» **Task prompt**: Present the part of the listing that opens with the line containing "Click the red word Bandito" and closes with the line containing "coord(303,330)" as a Markdown table with columns Row and Line. Number each line in Row and skip blank lines.

## start Provided information

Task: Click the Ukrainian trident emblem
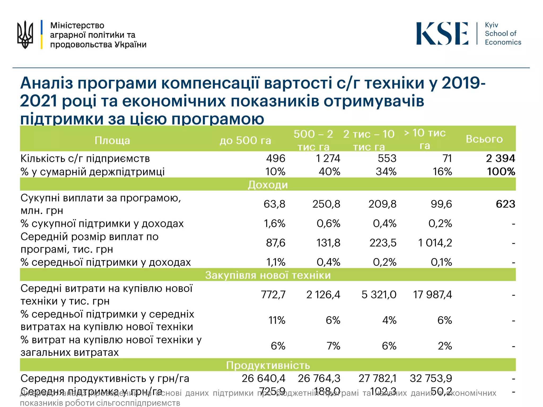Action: pyautogui.click(x=25, y=34)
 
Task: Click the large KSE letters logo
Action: pyautogui.click(x=442, y=34)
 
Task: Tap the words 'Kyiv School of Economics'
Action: pyautogui.click(x=502, y=34)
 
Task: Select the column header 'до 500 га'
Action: pyautogui.click(x=245, y=140)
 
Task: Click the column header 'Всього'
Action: pyautogui.click(x=484, y=139)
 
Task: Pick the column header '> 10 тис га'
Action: pyautogui.click(x=425, y=139)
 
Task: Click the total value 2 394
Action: pyautogui.click(x=500, y=158)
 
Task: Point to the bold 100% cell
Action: pyautogui.click(x=501, y=172)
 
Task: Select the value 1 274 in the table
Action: pyautogui.click(x=328, y=158)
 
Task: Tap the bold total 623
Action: pyautogui.click(x=505, y=204)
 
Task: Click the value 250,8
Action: pyautogui.click(x=326, y=204)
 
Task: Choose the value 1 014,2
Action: pyautogui.click(x=435, y=243)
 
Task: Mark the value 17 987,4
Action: pyautogui.click(x=432, y=295)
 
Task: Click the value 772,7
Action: pyautogui.click(x=273, y=295)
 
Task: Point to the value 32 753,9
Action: pyautogui.click(x=431, y=378)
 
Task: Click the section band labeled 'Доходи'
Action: pyautogui.click(x=268, y=185)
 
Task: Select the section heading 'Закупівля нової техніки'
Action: pyautogui.click(x=268, y=275)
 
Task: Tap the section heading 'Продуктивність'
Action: pyautogui.click(x=268, y=365)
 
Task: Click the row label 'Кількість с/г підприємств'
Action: pyautogui.click(x=85, y=158)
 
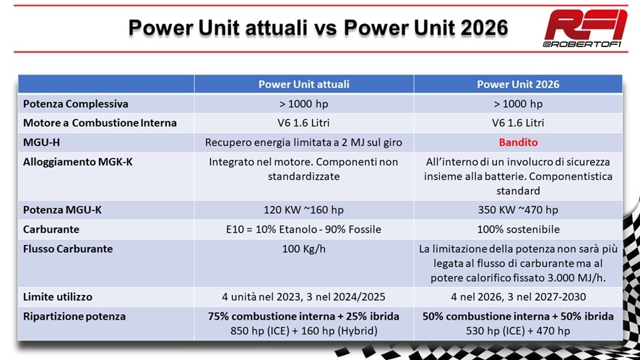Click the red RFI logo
coord(586,25)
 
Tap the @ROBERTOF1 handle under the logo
coord(582,44)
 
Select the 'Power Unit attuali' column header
coord(303,84)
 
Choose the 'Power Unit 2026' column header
coord(518,84)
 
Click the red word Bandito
coord(518,142)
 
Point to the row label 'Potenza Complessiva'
coord(76,104)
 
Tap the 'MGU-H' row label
coord(41,142)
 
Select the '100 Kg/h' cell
coord(303,249)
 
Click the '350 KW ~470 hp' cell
coord(518,210)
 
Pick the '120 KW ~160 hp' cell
coord(303,210)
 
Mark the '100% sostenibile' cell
coord(518,229)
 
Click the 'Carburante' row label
coord(51,229)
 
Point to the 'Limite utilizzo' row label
coord(58,296)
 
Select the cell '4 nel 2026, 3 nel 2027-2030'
coord(518,296)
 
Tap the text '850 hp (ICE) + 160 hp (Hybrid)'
coord(303,330)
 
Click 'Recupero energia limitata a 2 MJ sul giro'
coord(303,142)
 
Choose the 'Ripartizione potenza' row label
coord(74,317)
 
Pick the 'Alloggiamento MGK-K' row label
coord(77,162)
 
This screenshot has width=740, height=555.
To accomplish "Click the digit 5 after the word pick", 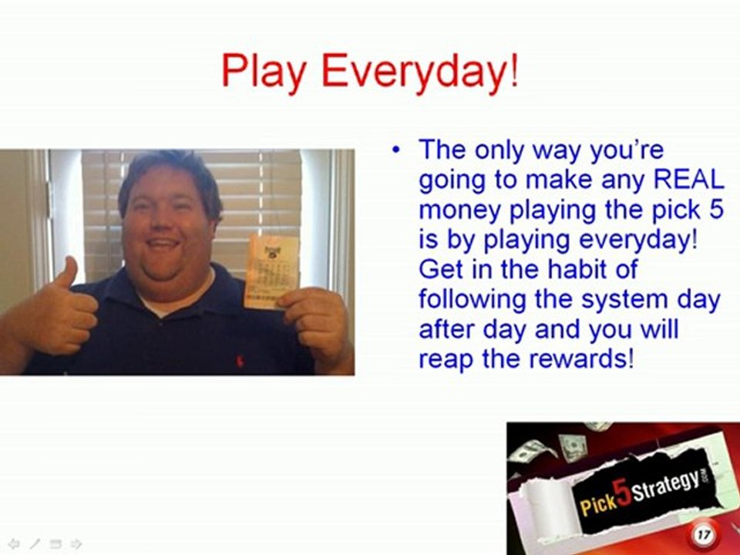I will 716,209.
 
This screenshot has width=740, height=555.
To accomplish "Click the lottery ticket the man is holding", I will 271,271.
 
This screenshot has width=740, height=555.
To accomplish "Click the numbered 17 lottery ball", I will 702,533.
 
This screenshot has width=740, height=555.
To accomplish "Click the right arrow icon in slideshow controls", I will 76,543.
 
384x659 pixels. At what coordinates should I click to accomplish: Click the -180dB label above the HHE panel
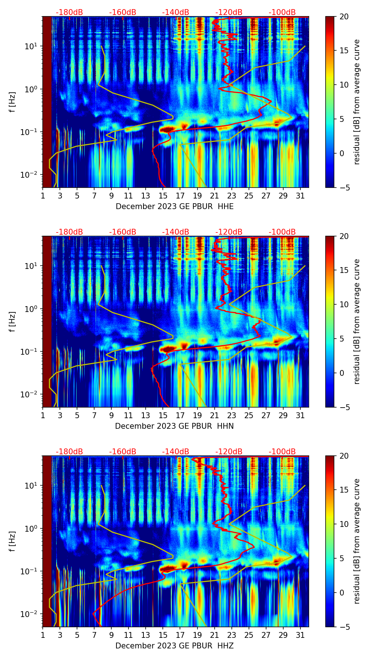tap(69, 12)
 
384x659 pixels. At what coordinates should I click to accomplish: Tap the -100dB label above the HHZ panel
tap(282, 452)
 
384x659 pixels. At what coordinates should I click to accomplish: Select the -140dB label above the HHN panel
tap(176, 232)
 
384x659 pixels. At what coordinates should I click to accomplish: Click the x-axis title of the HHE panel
tap(174, 207)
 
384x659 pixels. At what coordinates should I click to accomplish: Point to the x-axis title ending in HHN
tap(174, 426)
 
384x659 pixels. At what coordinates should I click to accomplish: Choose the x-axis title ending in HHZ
tap(174, 646)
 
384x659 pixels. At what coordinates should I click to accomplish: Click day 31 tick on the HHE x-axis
tap(300, 196)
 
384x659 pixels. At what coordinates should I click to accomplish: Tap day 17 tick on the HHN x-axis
tap(180, 415)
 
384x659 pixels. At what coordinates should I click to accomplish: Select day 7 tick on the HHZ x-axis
tap(94, 635)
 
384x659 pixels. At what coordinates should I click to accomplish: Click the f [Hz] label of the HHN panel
tap(12, 321)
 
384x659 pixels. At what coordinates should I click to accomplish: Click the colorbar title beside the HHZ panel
tap(357, 541)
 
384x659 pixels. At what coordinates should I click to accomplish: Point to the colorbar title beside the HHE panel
tap(357, 102)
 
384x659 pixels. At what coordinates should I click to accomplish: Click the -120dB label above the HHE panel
tap(229, 12)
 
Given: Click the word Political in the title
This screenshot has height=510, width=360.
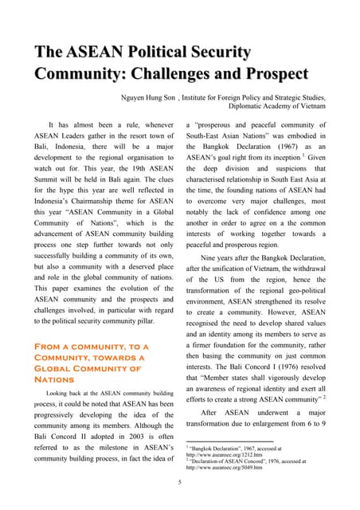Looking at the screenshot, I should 179,53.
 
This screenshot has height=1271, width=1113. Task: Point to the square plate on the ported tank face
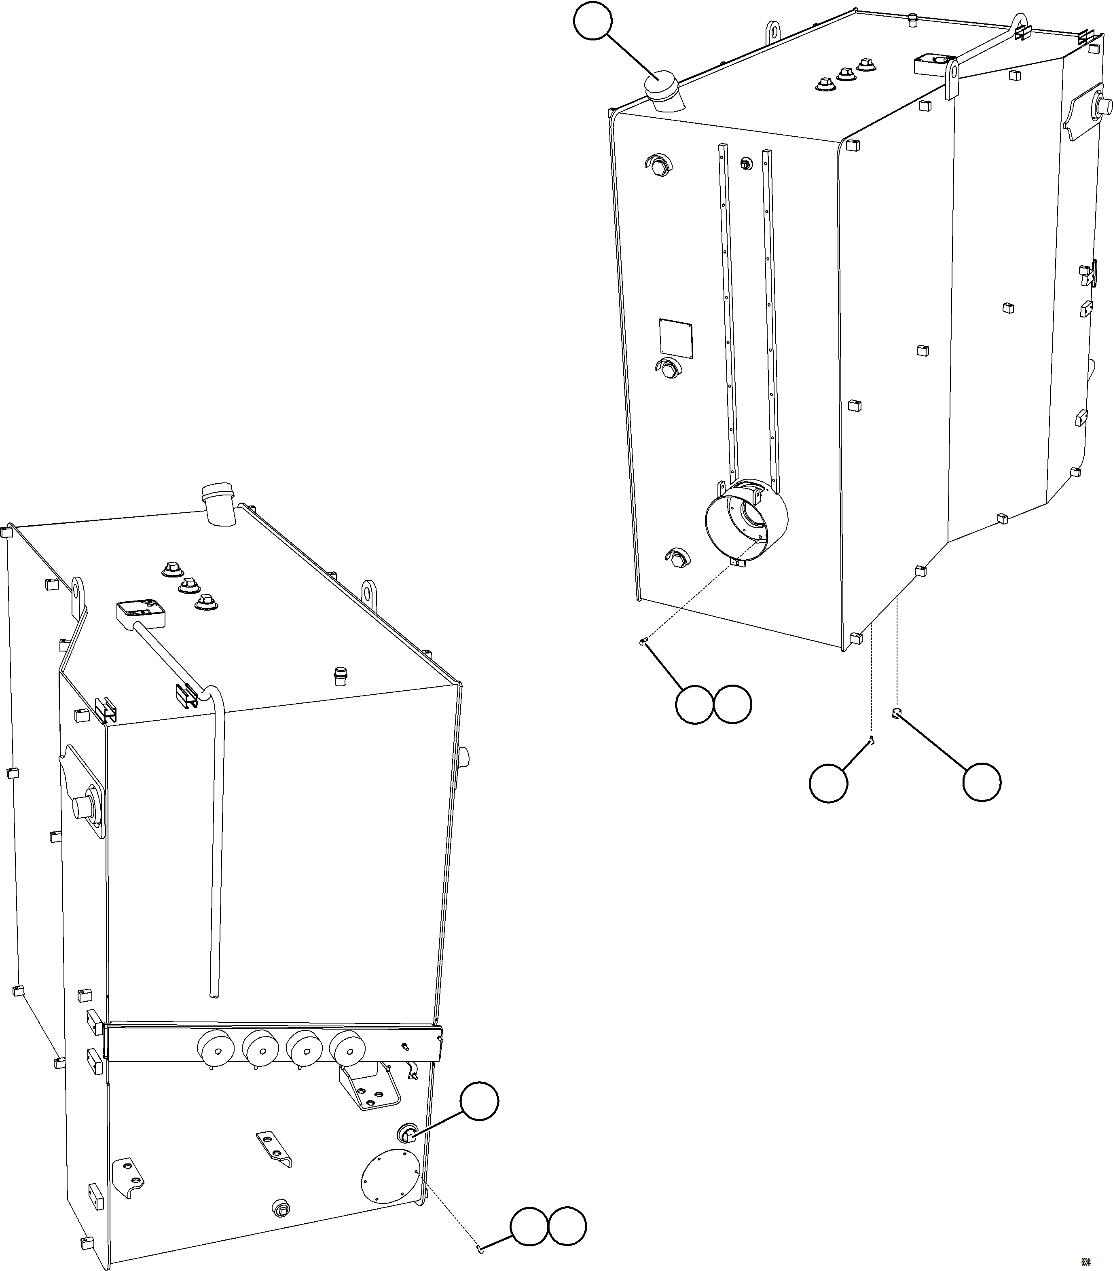pyautogui.click(x=676, y=338)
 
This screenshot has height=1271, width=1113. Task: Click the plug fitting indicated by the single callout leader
pyautogui.click(x=407, y=1134)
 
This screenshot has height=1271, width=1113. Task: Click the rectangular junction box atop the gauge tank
pyautogui.click(x=141, y=611)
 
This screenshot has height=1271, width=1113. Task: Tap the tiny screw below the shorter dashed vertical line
pyautogui.click(x=873, y=740)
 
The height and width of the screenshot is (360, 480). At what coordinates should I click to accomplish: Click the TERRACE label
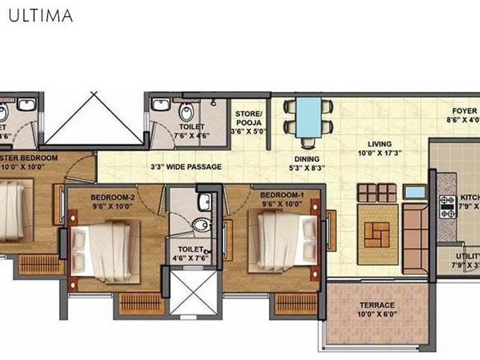click(377, 305)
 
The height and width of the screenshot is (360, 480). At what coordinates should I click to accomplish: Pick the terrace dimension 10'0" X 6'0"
click(377, 314)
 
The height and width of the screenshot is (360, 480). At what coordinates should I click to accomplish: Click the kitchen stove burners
click(448, 206)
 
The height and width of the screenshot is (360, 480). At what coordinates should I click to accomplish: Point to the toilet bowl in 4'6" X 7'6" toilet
click(199, 226)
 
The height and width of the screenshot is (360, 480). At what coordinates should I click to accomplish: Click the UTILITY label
click(468, 257)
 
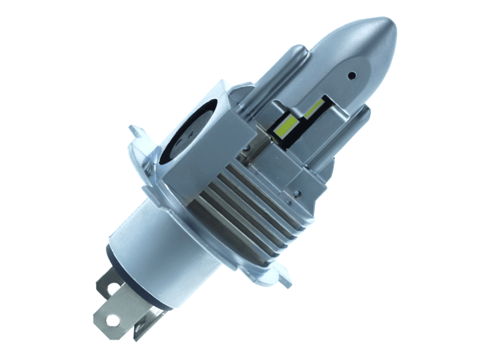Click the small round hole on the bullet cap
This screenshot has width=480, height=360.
click(352, 75)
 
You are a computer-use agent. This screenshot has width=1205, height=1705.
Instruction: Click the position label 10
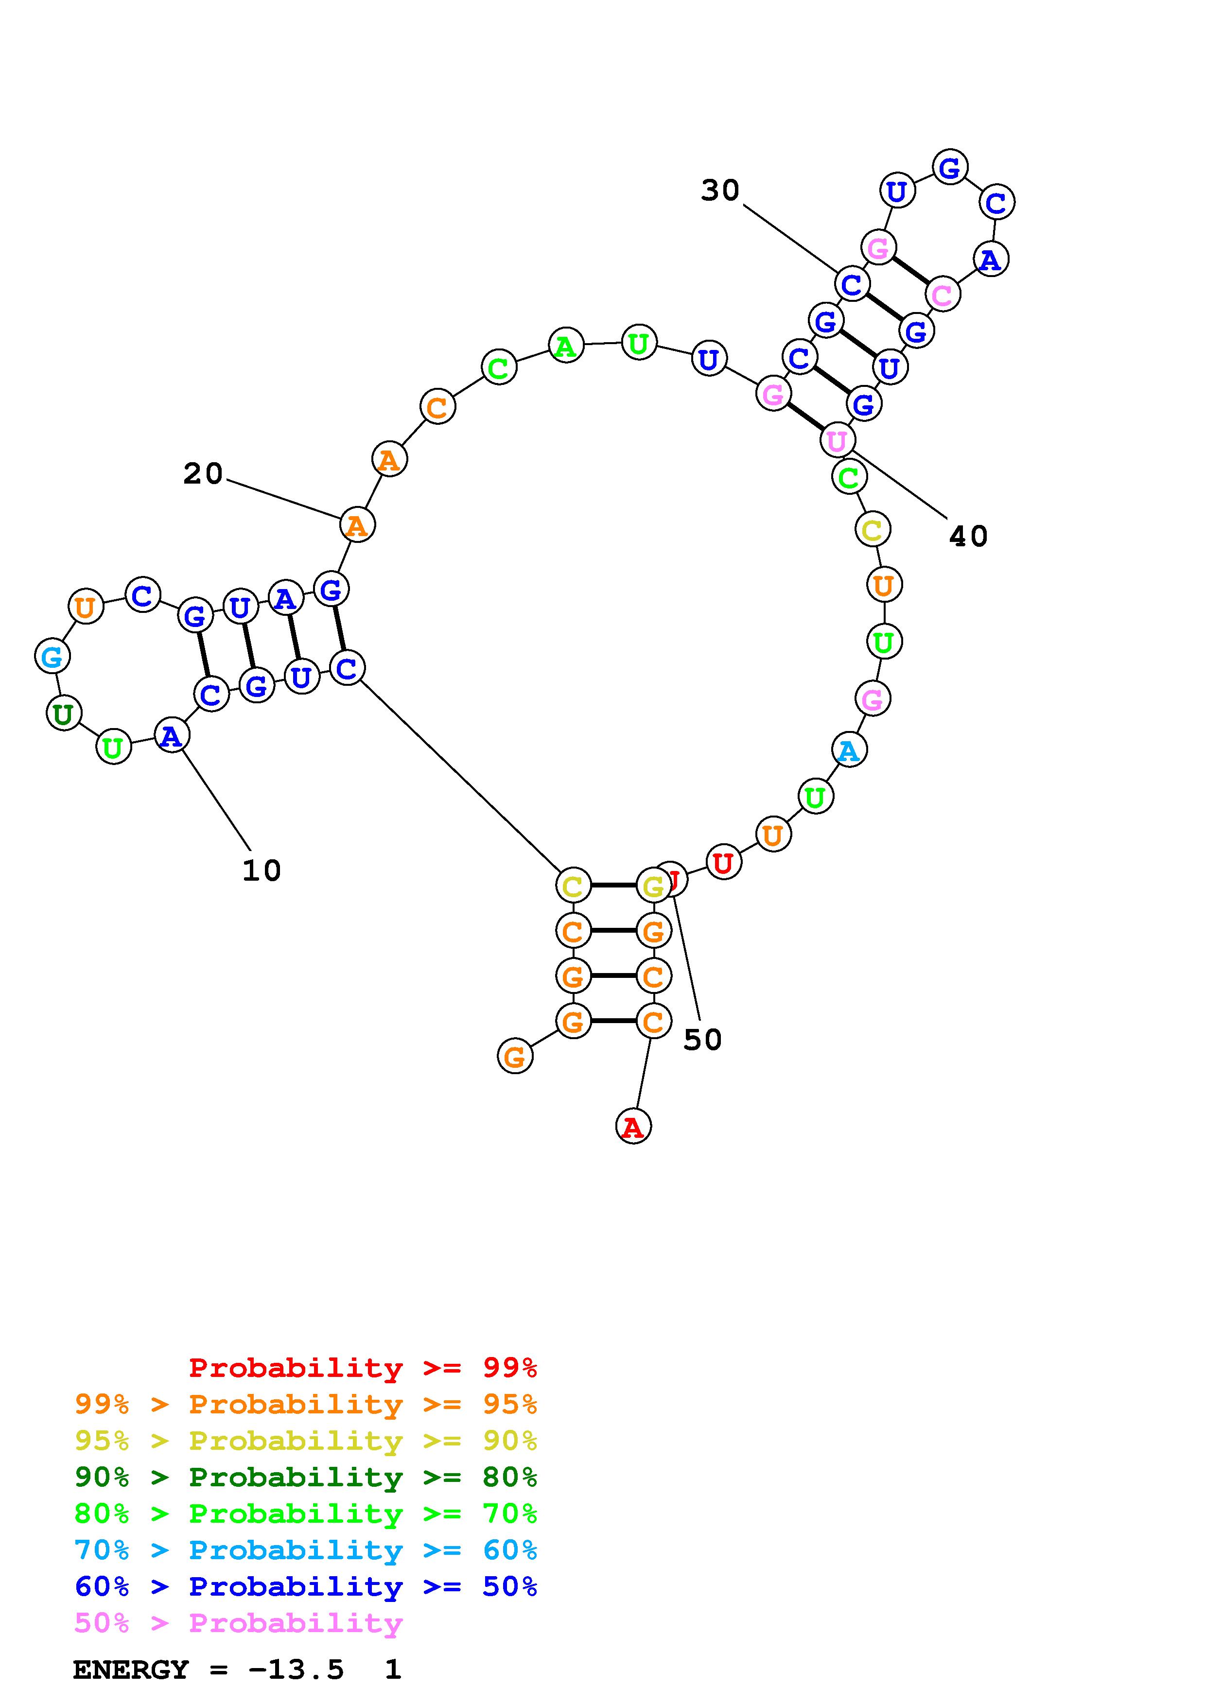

## end Provided information

» **Solution for this problem**:
| Row | Line |
|---|---|
| 1 | Click the red word Bandito |
| 2 | coord(518,142) |
| 3 | Point to the row label 'Potenza Complessiva' |
| 4 | coord(76,104) |
| 5 | Tap the 'MGU-H' row label |
| 6 | coord(41,142) |
| 7 | Select the '100 Kg/h' cell |
| 8 | coord(303,249) |
| 9 | Click the '350 KW ~470 hp' cell |
| 10 | coord(518,210) |
| 11 | Pick the '120 KW ~160 hp' cell |
| 12 | coord(303,210) |
| 13 | Mark the '100% sostenibile' cell |
| 14 | coord(518,229) |
| 15 | Click the 'Carburante' row label |
| 16 | coord(51,229) |
| 17 | Point to the 'Limite utilizzo' row label |
| 18 | coord(58,296) |
| 19 | Select the cell '4 nel 2026, 3 nel 2027-2030' |
| 20 | coord(518,296) |
| 21 | Tap the text '850 hp (ICE) + 160 hp (Hybrid)' |
| 22 | coord(303,330) |